The winner of the Carbuncle Cup will be announced next Wednesday.
Carbuncle Cup 2017 shortlist
Nova Victoria by PLP Architecture
Pity poor Victoria. Rebuilt in the 1960’s after WWII bombing, the area is now being extensively redeveloped by Land Securities but sadly not for the better. The latest offering is Nova Victoria, a 897,000ft² mixed-use development occupying a whole city block. The architect, PLP has attempted to break up the monolithic nature of these scheme by expressing it as a pair of sliced and chamfered towers and jazzing it up with several bright red prows presumably to give it that ‘landmark’ quality. Instead several readers questioned how it got planning.

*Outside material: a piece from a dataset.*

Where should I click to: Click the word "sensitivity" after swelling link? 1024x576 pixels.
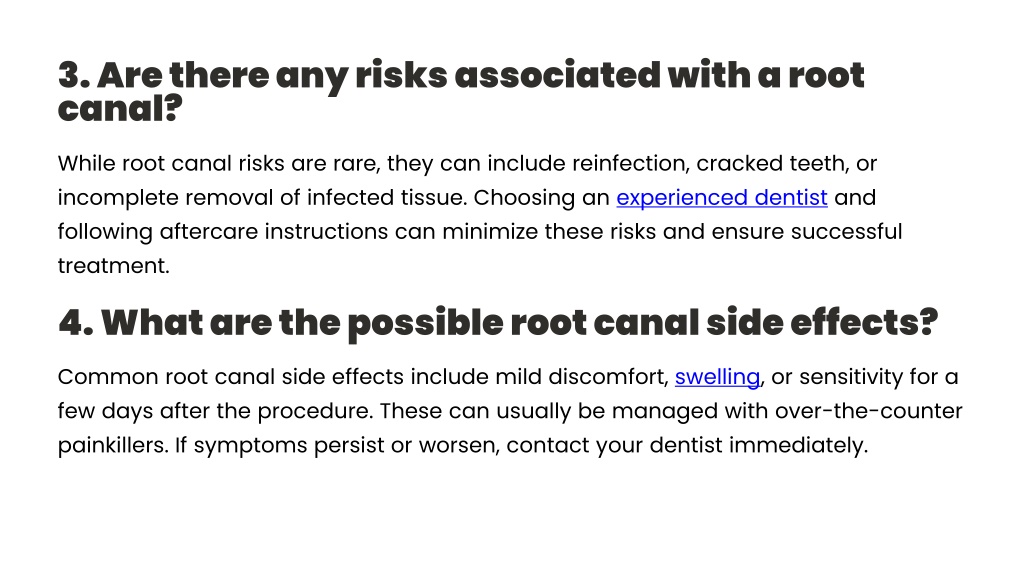847,377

Preston Railway Station Butler Street Entrance by AHR
The residents of Preston took to Twitter in droves to denounce Preston Railway Station’s new entrance which replaced a 1980’s building that mimicked the station’s Victorian style.
Operator Virgin Trains said it was a “contrasting structure to create a more modern and passenger friendly environment”. The residents of Preston clearly preferred the former entrance variously describing the new building as an “eyesore”, “hideous”, “a joke” and “planning gone mad”.

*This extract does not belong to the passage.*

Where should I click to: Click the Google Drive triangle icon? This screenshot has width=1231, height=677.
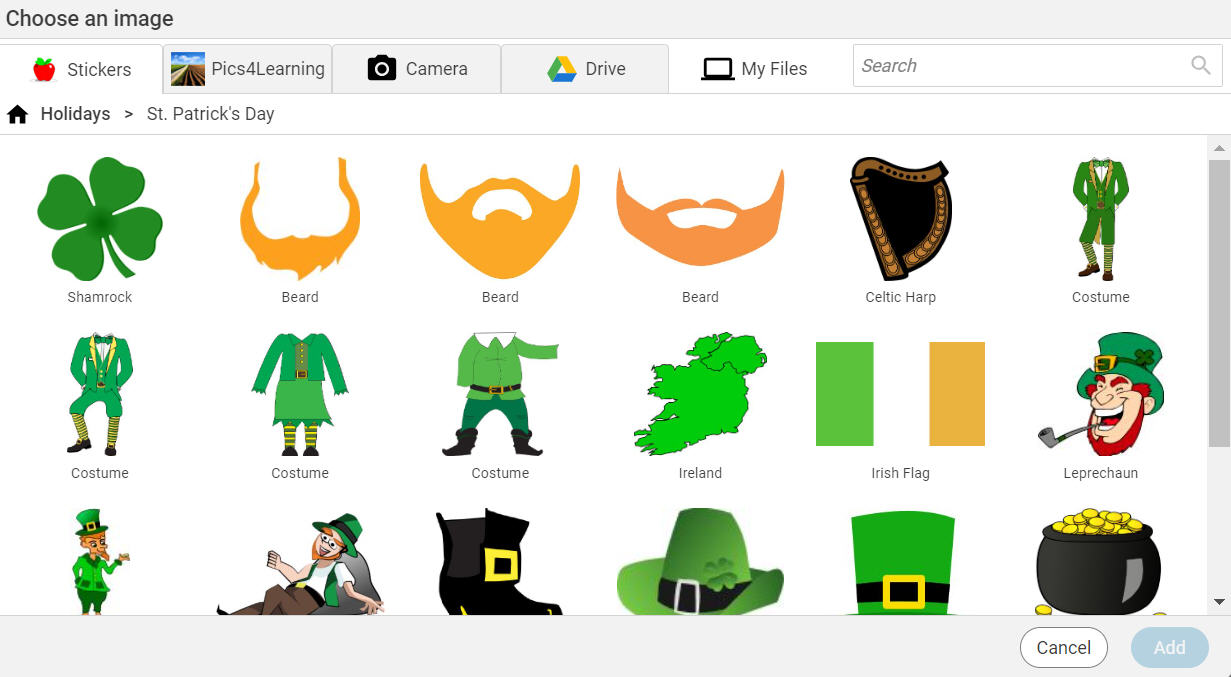pyautogui.click(x=560, y=68)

Nominator Steve Webberley described it as a “deadening cake tin slapped on its side”. He said: “This fractured geometric lean-to would seem out of date 10 years ago. It isn’t even that well-planned inside. The relationship with the window line of the brick station is laughable. We’ve come a long way from Brunel. A very long way…”
Greetham Street Student Halls, Portsmouth by Cooley Architects
Greetham Street Student Halls looks like it was inspired by a Carbuncle Cup nominee from 2015, a student hall in Southampton called City Gateway. It was nicknamed the ‘fag butt’ by unimpressed locals for a centrepiece tan and beige coloured circular tower. Like City Gateway Greetham Street Student Halls features a tower with two tone cladding and the same discordant jumble of multi-coloured rectilinear blocks at the base.
The nominator, Kieran Clarke said, ‘It seems that the building’s architects were either colour blind when choosing the external cladding or wanted to blind others with the bright yellow cube at the top of their tower.’
8 Somers Road, Malvern by Vivid Architects
This home has been refurbished and enlarged with a procession of extensions. The design and access statement accompanying the planning application describes these as ‘subservient and understated with a crisp modern aesthetic distinct from the historic house’.
The nominator Robert Smith disagreed, describing the extension as a ‘Lego brick’. He said, ‘I am aware that planning guidelines today are to keep a clear boundary between new and old structures, but the architect has made no attempt to unify the house and now most people assume this family home to be a medical centre.’
Circus West, Battersea Power Station, London by Simpson Haugh
Circus West pulls off the feat of making Europe’s largest brick building look small and was a very popular nomination with the BD readership. Comments included, ‘A great case of gross over development - it’s disgusting!’, and ‘Now we’re talking…. might as well stop the rest of the nominations being listed. We have a winner right here.’
Many of our readers also pointed out the blame for this building should be shared with Rafael Vinoly who was responsible for the masterplan. Unfortunately this scale of overdevelopment has been forced on the power station because of a series of bad deals made by a series of owners needing to recoup their investments.
Park Plaza London Waterloo by ESA Architecture
This dowdy beige 1950s government building to hotel conversion has been jazzed up presumably to draw in the punters.
The lower lower storeys are swathed in tiles whose pattern would cause havoc on a TV screen, and whose colours manage to be both gaudy and drab at the same time.
To draw attention to the entrance, the architects lifted the cornice at one corner and wrapped a weird screen around it. It looks like the skin has been peeled from someone’s torso, exposing a spaghetti of blood vessels and veins beneath.